Update the rows below by replacing every "Given" with "Instruction" and leaving everything else unchanged. Leave the pictures out of your answer.

Records from a dataset:

......

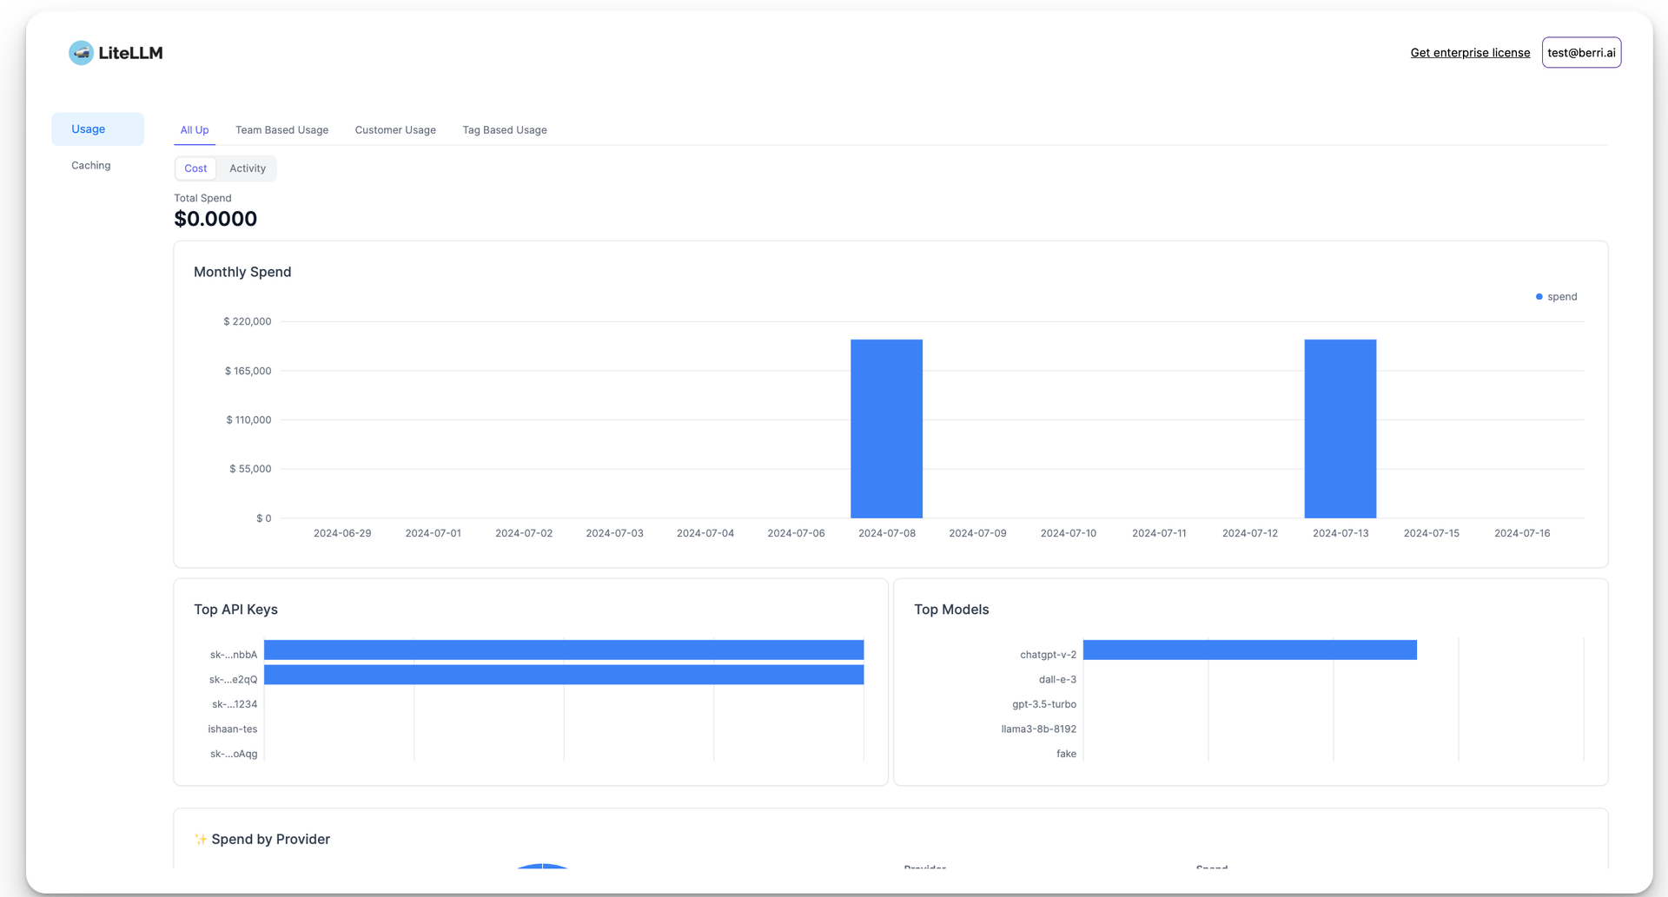Select the Tag Based Usage tab
Image resolution: width=1668 pixels, height=897 pixels.
[x=505, y=130]
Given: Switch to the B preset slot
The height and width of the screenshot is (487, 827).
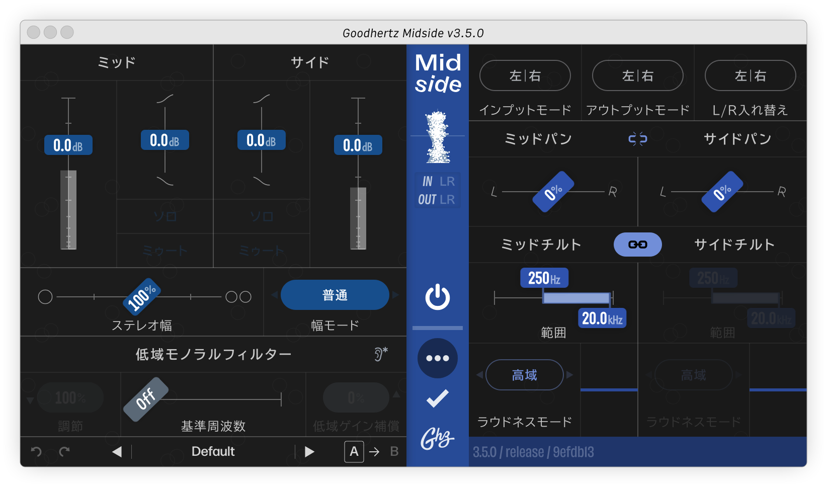Looking at the screenshot, I should coord(394,452).
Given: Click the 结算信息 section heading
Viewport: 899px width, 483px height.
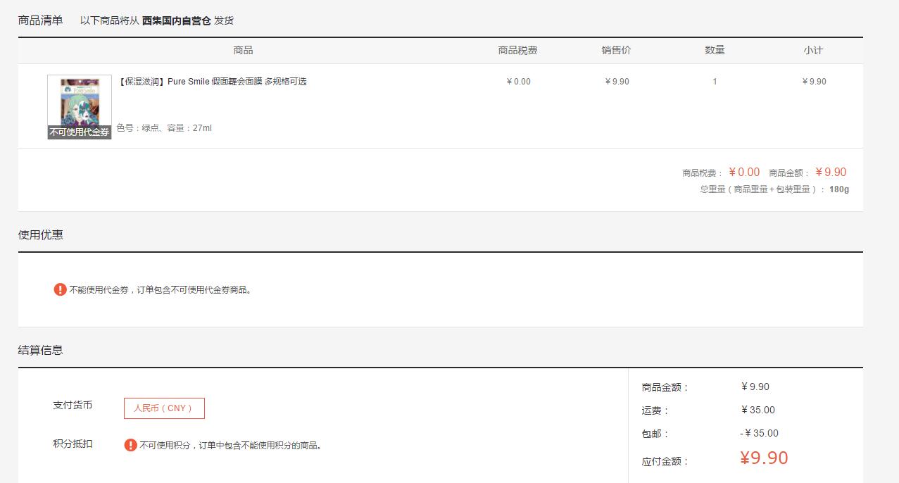Looking at the screenshot, I should tap(41, 351).
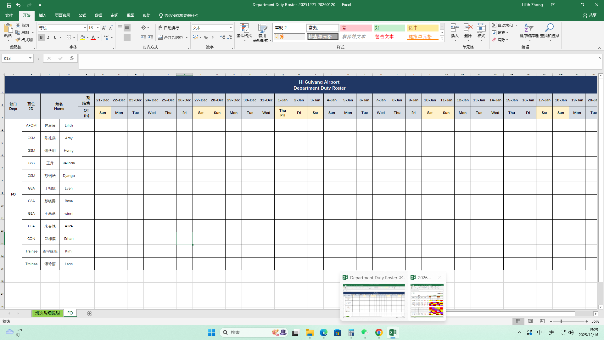Click the Sort and Filter icon
Image resolution: width=604 pixels, height=340 pixels.
tap(529, 28)
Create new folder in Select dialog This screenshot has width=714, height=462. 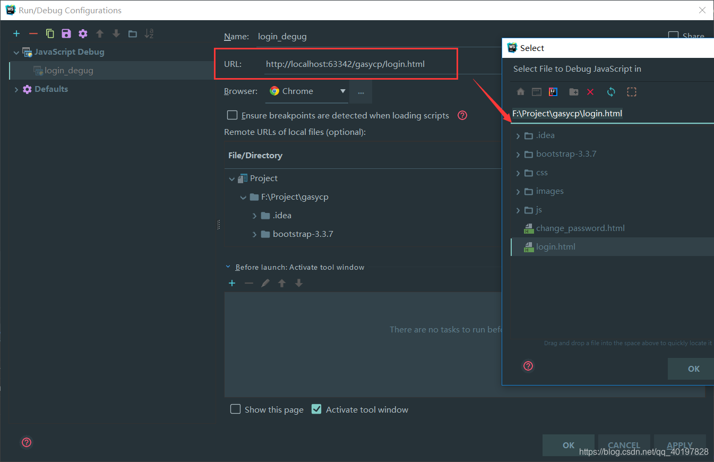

......

→ RESULT FOR THIS TASK
Select the Tag Based Usage tab
Image resolution: width=1668 pixels, height=897 pixels.
[x=505, y=130]
Instruction: Switch to the B preset slot
The height and width of the screenshot is (487, 827).
Looking at the screenshot, I should coord(394,452).
Instruction: Click the 结算信息 section heading
Viewport: 899px width, 483px height.
Looking at the screenshot, I should tap(41, 351).
Click the Sort and Filter icon
Image resolution: width=604 pixels, height=340 pixels.
tap(529, 28)
Create new folder in Select dialog This screenshot has width=714, height=462. 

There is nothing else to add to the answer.